Writing an Essay? The 6 Steps You Need to Know

Types of essays

Narrative essays - in this type of essay, the author tells a series of events or a story of his life. It is written in the third person for objective narration and in the first person for autobiographical narration.

Critical essays - weaknesses or strong points of the topic are discussed. It analyses facts and ideas, whether historical, artistic or sociological.

Exposition essays - expose information so that other people know or learn about a topic. This requires having abundant and updated information about what is going on at present in relation to the topic.

Essay structure

An essay deals with a topic, developed through paragraphs. If the essay is extensive it may have more than one paragraph in the introduction.

When a writer finishes discussing an idea and is ready to start another, he often uses a short paragraph to intertwine two ideas. This is a transition paragraph. It refers to what has been said and suggests what will be said.

Finally, the closing paragraph is the one that summarizes the most important point of the essay and offers the author's conclusion.

Transitions in the paragraphs

Transitions are usually expressions, words or phrases that help connect the writer's ideas and arguments and they are of fundamental importance to both maintain the logic of the essay (because they give fluidity to what the writer wants to communicate and make the essay organization clearer), and to guide the reader. The list that follows presents a thematic classification of some of the transitions that you can use. Naturally, there are many others and it is advised that you keep a list of them, so they can be used in essays.

Transitions in the paragraphs
  • Cause: since, given/given that, seen that, due to, because of
  • Certainty: of course, obviously, obviously, that
  • Contradiction: on the contrary, if not,
  • Condition: in case, such that, unless, on condition of,
  • Effect: as a consequence, then, therefore, as a result
  • Unforeseen event: however, despite, even so, although
  • Uncertainty: maybe, maybe, it seems
  • Introduction of the topic: with respect to, on the occasion of, regarding
  • Means: in this way, in such a way
  • Temporary Order: first, in first/second place, then, finally
  • Repetition: that is to say, that is, in other words

An organized essay consists of...


In the introduction, the main idea of the essay or the formulation of the thesis, the approach of the problem that will be tested during the essay development is presented.

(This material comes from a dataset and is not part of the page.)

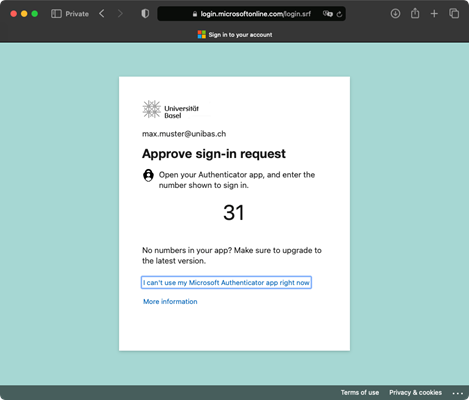Open a new tab with plus icon
The image size is (469, 400).
pyautogui.click(x=434, y=14)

The body of the essay is the part where it develops and defends the thesis raised in the introduction. The idea announced in the approach and exposes the arguments that affirm it or refute it. There must be no less than three arguments that refute, test or provide evidence of the approach presented in the introduction.


This should return to the initial approach to analyze the thesis proposed at beginning of the essay. In this last stage, the ideas/thoughts presented can be briefly summarized, and any final thoughts presented to conclude the essay.

Essay structure

Orient the reader, establish the purpose, outline the reach/scope, explain the thesis,

Thematic sentence 1, development sentences, closing sentence
Thematic sentence 2, development sentences, closing sentence
Thematic sentence 3, development sentences, closing sentence

Restate the thesis, Summarize arguments

6 Steps to write an essay

1. Establish the intention or purpose of the essay writing

2. Select the topic of interest.

3. Read books, reviews or articles related to the theme selected. Make notes on the readings.

4. Save and rewrite the notes for later.

5. Write references for sources of information consulted.

6. Reread and revise the document in order to correct grammatical and style errors.